I just had the same problem again and executed $ echo "" > /var/log/syslog
to fix it.
This time I tried to copy the syslog file to a directory in a user's home directory before executing the above command, but after 3 minutes of waiting for the cp command to execute, I gathered their was a problem and stopped the cp process.
Is manually creating a maintenance script as mentioned in this thread the only solution to this ongoing problem? This task is probably a bit beyond me. I have a little command line knowledge, but not enough.
It doesn't seem correct to me that this distro (Mandrake 10) requires such a custom script to be created by the administrator to keep the system running. I started using Mandrake 10 as it was supposed to be good for Linux newbies. I would have thought something like automatic log rotate as mentioned in this thread would be built into this distro. If I have to create a custom script manually, does anyone know where I could get hold of such a script and how would I cause it to execute automatically at the appropriate times to avoid system failure?

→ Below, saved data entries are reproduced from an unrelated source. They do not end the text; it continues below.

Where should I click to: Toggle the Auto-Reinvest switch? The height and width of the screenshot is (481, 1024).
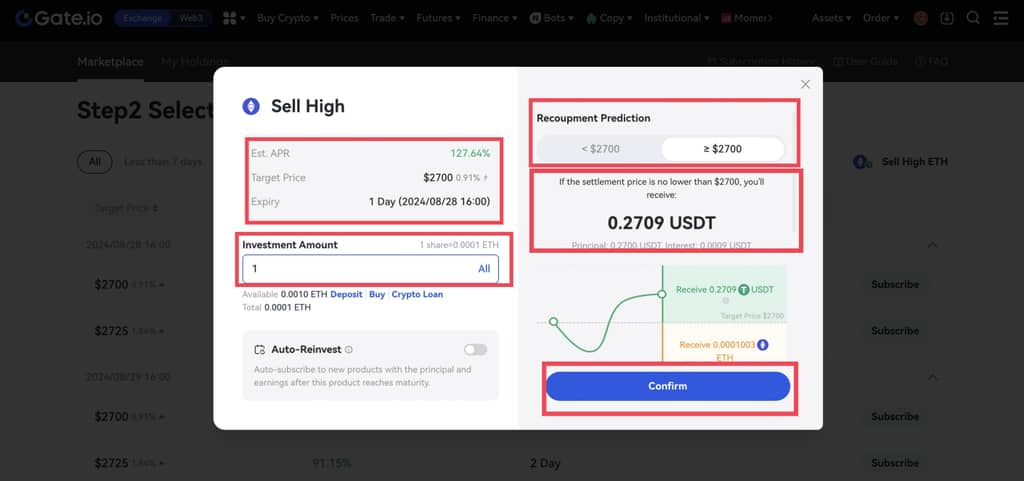[x=475, y=350]
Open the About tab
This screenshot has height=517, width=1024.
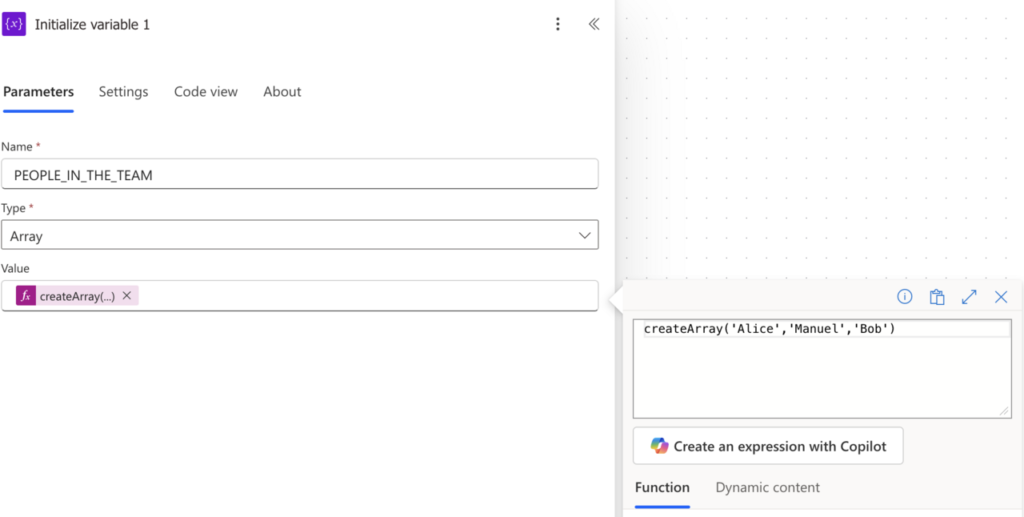point(282,92)
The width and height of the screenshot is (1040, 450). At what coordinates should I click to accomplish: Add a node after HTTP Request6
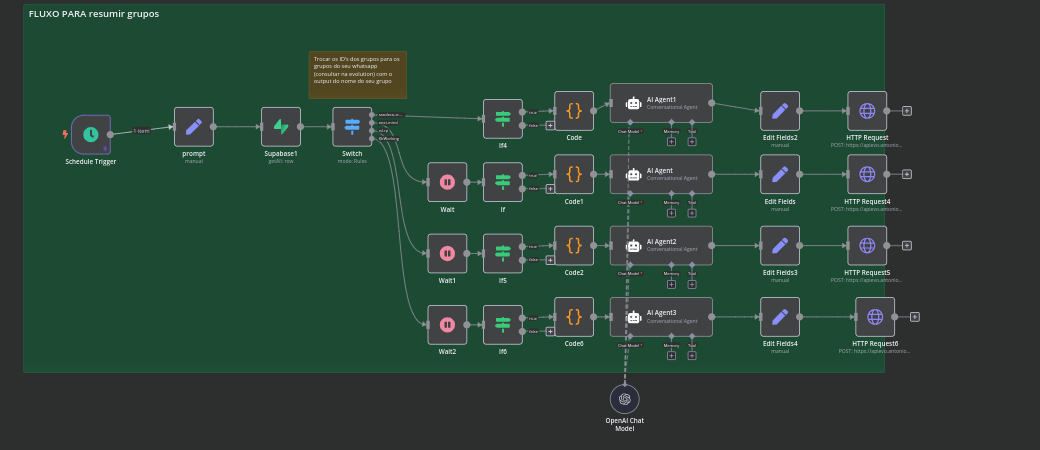click(915, 317)
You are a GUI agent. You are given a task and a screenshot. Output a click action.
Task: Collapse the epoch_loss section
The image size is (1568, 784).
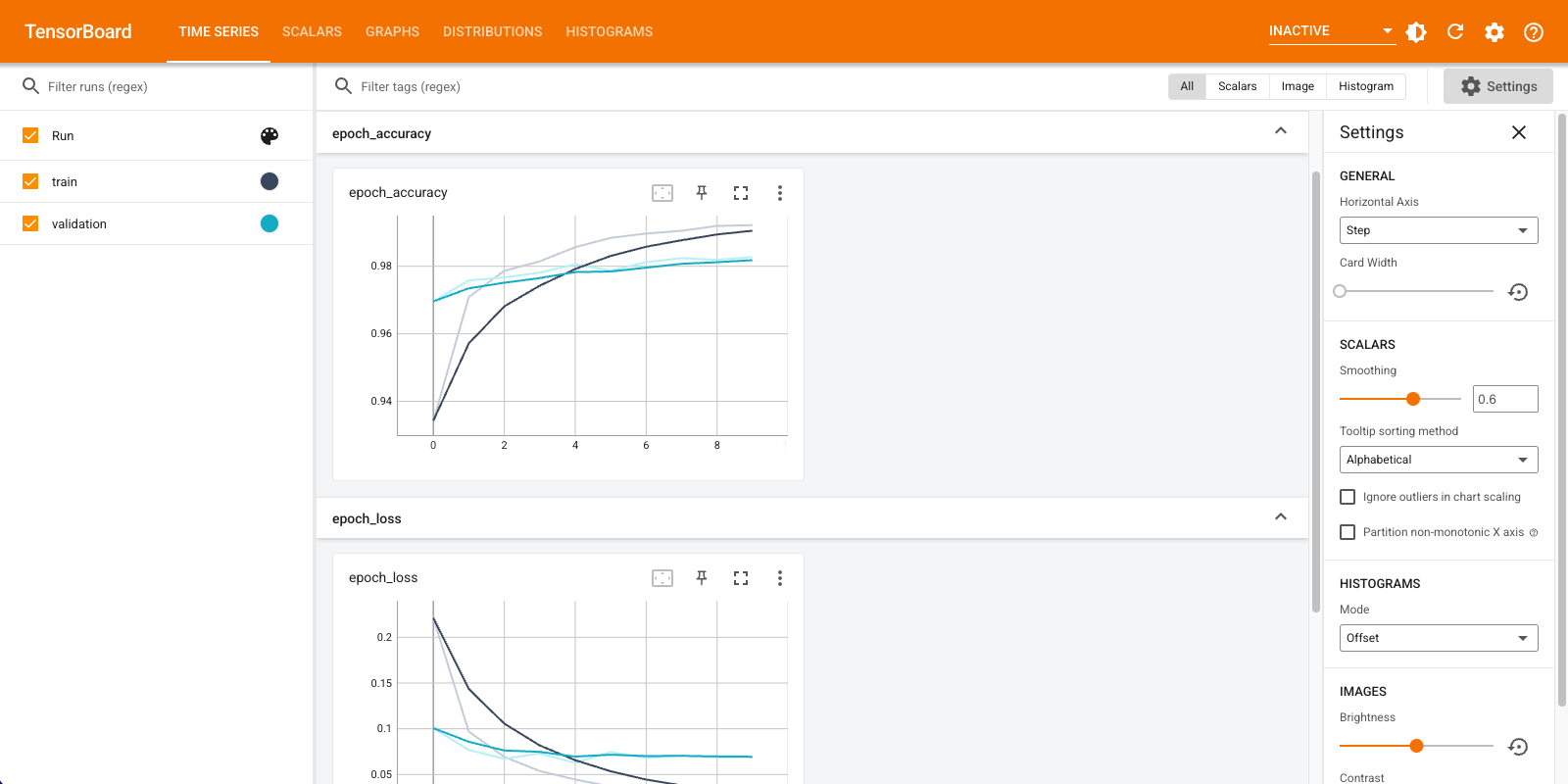pos(1280,517)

logrotate must not work. Every few months (like today) I just go and do;
$ echo "" > /var/log/syslog
It works, but its a crude way for a system to run. I am scared to update as it took me three years to get Mandrake 10 configured how I like it. I don't relish the thought of starting over. I like Linux as I can learn how to manipulate the OS, but it is a lot of work.
I agree with Glenn, you would be best served by upgrading to a supported release of Mandriva (Mandrake renamed itself to Mandriva following its merge with Conectiva). The current release is Mandriva Linux 2007.1 (Spring). Using Mandrake 10 today is similar to using Windows 98. Security patches are no longer developed, and new threats are created / found daily. Additionally, OS releases that are no longer supported may be unable to correctly work with new hardware.
If you choose to keep Mandrake 10, you should check that the logrotate package is installed. An easy (if not fast) way to check is to open the Software Installer. If the logrotate package is listed, install it. If it is not listed, close the Software Installer, open the Remove Software program to check that logrotate is listed. If so it is installed, otherwise it is not.
The University of Pensylvania still has the Mandrake 10.0 mirror with the RPMS, RPMS2, and RPMS3 repositories. The RPMS repository contains the logrotate package. If you open the RPMS link with Konqueror, you can ALT+Click the logrotate package, select Open with ... then select Software Installer to install it.
Thanks. I tried to install logrotate as you describe but was told "already installed". So I checked for it using the remove software tool. logrotate is not present in the listing of software that I could remove. Where could it be? The lack of memory problem crops up about every 3 logins now. I just cure it with
# echo " " > syslog
# echo " " > messages
Here is a directory listing that was current when the problem last occurred.
If this reveals anything that threatens my security, please tell me and I will delete it from the thread. Are "syslog" and "messages" the only files I can delete (sorry, empty) here? Maybe I could manually clean this directory up a little and extend the time between display boot failures. Thanks.
**NEW EDIT TO POST** Just tried to execute logrotate from command line, logrotate seems to be there but it needs configfile as an argument when executing. What file do I put here when executing? I thought logrotate would execute automatically on shutdown.****
I found some info on logrotate but could not fully understand the instructions. So I went back over this thread and followed the advice of valyo_bg and echoed " " to the core files. This has helped somewhat. X now runs on boot but I still get a warning that I don't have enough space on /.
I looked and saw that /tmp has 11000 items taking up 105MB.
/tmp is mostly composed of directories that have a 10 digit number as a name. An example of the contents of one of these directories is as follows;
directory name = 0002355797, it contains
a directory named .kde
a directory named .kde
a file named .fonts.cache-1
there are thousands of other such directories. Can these be safely deleted and would this help me with my problem?